Place rating: 3 Corvallis, OR
On my way out to a post lunch meeting today, I figured I’d swing by a drive-thru coffee stand on the way to see a customer. I pulled up to the window, ordered my coffee, and left. With a boner. And I didn’t like it. Coffee. Boner. unhappy. Three things I never thought I’d put near each other… ever. Seriously though. I’m sitting at a drive up window, listening to the sound of an espresso machine while silently screaming«WHATAM I GOINGTODOWITHYOU!?» at my way-past-the-age-that-I-should-get-an-erection-this-easily penis. The reason for my mid-afternoon rush of blood from the head? The barista that served my coffee was wearing a really skimpy bikini. Mind you, It wasn’t over the top as far as the beach goes, it was just out of place in oh I don’t know… a coffee stand in Vancouver on a rainy day in April. It’s not to say she wasn’t attractive. She was… hence the boner. It’s also not to say the coffee wasn’t good; it’s actually perhaps the best I’ve had in the area. To add to it, she was really quite pleasent. I had two little problems here. First off, I don’t really read the business names of espresso stands. I drive up, get my coffee, and leave. The pun«Twin Perks» dawned on me in short order. More importantly though, I felt like a dirty old man. I’m promise you dear reader, I’m no prude. I swear I’m not. I just really don’t need to be reminded of the fact that I’m 35, my body is now built by beer, and I have no right looking at a girl 15 years younger than me with anything other than semi-fatherly pride at her chosen profession(or maybe not). Call me old fashioned and lame. Go ahead. Do it. Anyone up for Scrabble? All of this self-loathing was only bolstered by me overtipping out of shame, probably leading her to think I was trying to get into her definately-should-not-be-described-as-pants. If you’re reading this miss barista, ALL I WANTEDTODOWASCLEANSEMYSINSANDGET A COFFEEBUZZ! l My sheer discomfort aside, I’m going to give this location my standard 3 star star review based on the fact that the coffee is pretty good, and if it’s your thing, so are the boobs. Personally?
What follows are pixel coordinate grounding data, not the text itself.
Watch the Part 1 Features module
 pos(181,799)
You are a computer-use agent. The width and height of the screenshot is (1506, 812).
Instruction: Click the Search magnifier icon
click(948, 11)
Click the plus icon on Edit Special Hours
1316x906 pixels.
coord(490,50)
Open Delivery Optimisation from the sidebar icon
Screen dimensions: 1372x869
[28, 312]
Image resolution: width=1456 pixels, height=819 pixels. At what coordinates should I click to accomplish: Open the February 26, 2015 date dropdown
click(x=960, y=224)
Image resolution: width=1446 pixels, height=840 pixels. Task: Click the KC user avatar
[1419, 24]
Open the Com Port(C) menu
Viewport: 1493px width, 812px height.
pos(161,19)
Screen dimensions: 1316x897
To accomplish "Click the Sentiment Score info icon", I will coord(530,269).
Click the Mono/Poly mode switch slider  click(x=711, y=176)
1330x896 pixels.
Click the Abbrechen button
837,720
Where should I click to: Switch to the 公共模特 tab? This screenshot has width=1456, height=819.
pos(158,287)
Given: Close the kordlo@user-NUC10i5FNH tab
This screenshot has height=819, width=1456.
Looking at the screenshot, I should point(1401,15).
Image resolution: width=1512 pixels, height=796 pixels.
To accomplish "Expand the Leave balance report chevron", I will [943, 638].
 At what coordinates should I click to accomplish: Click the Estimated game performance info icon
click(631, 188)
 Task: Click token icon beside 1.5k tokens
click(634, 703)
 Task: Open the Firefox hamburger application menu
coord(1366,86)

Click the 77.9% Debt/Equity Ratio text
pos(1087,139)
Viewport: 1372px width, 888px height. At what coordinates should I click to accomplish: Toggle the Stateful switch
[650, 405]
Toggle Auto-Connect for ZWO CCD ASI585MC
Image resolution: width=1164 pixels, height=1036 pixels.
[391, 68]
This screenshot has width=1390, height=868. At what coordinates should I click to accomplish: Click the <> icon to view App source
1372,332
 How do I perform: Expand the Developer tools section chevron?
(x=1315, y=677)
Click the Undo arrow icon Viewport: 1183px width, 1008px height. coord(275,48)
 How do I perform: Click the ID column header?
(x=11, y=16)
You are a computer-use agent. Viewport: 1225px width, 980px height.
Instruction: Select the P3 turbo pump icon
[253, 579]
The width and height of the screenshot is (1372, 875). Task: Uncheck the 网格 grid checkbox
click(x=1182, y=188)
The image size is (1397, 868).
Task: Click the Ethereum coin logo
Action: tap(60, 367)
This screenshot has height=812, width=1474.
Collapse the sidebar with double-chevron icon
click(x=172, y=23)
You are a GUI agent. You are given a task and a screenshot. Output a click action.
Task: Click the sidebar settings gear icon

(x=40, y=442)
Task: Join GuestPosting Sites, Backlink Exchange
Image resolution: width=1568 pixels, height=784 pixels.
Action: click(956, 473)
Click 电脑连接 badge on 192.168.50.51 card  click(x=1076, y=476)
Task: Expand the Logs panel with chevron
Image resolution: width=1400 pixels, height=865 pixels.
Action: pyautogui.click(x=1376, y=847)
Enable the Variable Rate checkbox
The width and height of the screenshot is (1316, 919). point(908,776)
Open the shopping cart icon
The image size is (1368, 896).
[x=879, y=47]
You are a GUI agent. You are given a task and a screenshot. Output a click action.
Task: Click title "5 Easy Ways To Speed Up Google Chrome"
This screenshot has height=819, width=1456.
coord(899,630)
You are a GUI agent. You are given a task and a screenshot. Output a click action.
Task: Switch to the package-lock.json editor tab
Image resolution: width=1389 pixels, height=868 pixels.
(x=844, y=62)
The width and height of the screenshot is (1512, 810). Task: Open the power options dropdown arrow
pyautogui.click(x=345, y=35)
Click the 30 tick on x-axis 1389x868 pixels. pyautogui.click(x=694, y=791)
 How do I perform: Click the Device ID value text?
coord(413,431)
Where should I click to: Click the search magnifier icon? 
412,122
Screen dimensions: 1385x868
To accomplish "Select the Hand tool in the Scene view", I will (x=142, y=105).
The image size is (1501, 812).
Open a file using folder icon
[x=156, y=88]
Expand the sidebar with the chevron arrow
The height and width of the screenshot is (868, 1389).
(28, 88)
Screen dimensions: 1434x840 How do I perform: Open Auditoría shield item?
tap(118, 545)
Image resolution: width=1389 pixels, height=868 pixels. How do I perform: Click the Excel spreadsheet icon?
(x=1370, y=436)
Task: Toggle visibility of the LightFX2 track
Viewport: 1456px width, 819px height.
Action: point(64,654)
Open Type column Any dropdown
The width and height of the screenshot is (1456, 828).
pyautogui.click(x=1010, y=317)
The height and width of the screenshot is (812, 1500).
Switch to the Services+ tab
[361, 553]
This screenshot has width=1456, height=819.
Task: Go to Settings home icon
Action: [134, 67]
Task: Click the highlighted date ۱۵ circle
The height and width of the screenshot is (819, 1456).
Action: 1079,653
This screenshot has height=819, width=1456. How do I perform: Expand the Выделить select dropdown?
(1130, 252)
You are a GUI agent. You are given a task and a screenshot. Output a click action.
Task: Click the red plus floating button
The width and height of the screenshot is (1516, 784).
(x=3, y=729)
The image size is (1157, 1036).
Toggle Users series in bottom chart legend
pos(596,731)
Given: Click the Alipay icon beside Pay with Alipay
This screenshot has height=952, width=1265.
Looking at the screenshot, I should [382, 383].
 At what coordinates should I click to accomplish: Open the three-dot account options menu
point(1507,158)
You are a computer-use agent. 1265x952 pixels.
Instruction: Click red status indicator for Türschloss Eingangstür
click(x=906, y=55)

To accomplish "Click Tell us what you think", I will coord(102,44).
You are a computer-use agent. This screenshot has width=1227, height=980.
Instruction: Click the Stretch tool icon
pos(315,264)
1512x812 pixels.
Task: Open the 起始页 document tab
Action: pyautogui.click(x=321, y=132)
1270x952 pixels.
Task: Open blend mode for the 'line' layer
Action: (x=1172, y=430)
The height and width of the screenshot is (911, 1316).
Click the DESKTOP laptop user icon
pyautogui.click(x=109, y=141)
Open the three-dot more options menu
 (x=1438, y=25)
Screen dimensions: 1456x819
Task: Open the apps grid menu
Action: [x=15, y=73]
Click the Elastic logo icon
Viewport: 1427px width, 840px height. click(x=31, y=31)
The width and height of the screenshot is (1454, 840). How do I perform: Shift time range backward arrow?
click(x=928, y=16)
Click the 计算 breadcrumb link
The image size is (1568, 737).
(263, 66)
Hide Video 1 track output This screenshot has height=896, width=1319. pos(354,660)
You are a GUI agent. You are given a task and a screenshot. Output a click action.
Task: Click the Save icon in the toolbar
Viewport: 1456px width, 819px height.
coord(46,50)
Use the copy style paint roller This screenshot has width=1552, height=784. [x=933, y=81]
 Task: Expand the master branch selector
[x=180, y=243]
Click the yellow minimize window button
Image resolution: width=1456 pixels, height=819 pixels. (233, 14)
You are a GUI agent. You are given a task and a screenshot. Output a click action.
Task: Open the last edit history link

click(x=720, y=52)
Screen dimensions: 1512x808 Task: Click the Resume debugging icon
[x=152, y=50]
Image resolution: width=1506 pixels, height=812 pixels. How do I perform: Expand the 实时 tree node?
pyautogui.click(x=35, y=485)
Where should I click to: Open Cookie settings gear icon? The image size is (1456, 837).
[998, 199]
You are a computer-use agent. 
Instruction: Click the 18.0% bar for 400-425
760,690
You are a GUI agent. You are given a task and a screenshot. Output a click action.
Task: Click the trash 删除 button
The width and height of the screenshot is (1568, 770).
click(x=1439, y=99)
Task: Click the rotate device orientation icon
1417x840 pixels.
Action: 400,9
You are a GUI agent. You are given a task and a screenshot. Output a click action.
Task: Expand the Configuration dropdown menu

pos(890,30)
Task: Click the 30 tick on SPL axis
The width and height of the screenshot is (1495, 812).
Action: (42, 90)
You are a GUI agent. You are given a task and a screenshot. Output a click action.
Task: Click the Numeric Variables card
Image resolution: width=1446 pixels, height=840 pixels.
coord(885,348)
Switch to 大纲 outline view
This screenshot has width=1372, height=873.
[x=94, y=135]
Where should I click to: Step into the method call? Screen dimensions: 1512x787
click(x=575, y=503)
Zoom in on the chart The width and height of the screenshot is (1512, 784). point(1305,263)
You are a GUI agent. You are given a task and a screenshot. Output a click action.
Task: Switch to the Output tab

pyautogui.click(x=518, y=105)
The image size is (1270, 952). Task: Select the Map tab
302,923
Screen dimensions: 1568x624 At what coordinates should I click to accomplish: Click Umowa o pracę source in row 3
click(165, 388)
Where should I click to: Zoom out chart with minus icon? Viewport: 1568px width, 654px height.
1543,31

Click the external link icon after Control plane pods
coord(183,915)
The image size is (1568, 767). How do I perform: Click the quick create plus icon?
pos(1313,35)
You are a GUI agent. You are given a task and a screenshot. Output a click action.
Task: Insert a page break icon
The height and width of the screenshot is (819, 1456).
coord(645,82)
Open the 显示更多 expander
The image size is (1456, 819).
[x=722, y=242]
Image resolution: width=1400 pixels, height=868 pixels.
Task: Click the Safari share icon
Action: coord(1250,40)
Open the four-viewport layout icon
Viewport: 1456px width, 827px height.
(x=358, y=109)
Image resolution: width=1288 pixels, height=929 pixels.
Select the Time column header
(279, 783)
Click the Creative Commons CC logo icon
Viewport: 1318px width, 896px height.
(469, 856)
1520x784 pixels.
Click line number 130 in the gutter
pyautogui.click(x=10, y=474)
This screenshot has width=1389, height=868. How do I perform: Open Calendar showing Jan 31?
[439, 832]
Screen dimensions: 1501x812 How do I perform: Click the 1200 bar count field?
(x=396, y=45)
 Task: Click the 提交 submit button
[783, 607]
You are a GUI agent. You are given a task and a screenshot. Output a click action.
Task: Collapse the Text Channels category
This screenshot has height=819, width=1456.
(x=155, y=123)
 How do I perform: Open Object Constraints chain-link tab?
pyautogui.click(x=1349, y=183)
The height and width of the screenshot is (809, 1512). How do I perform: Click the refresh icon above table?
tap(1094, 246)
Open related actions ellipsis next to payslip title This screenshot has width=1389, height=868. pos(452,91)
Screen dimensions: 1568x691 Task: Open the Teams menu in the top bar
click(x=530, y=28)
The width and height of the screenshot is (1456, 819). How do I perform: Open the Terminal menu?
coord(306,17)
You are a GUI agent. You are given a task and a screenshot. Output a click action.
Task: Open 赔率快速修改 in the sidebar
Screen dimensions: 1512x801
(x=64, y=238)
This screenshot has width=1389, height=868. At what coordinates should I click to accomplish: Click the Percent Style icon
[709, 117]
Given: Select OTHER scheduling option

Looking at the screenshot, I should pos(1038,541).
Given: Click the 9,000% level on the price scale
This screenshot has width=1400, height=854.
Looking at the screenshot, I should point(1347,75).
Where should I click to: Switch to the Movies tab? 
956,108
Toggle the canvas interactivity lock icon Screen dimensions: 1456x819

I won’t be back. but it’s not them, it’s me.
Dustin R.
Place rating: 5 Garden Grove, CA
Visiting town, saw this little coffee shack and decided to give them a try… was pleasantly surprised to see the attractive barista in a bikini and bunny ears, complete with cotton tail(it was Easter time fellas, don’t expect that all the time). So that aside, my iced mocha was great… I was pleased with my coffee and coffee buying experience.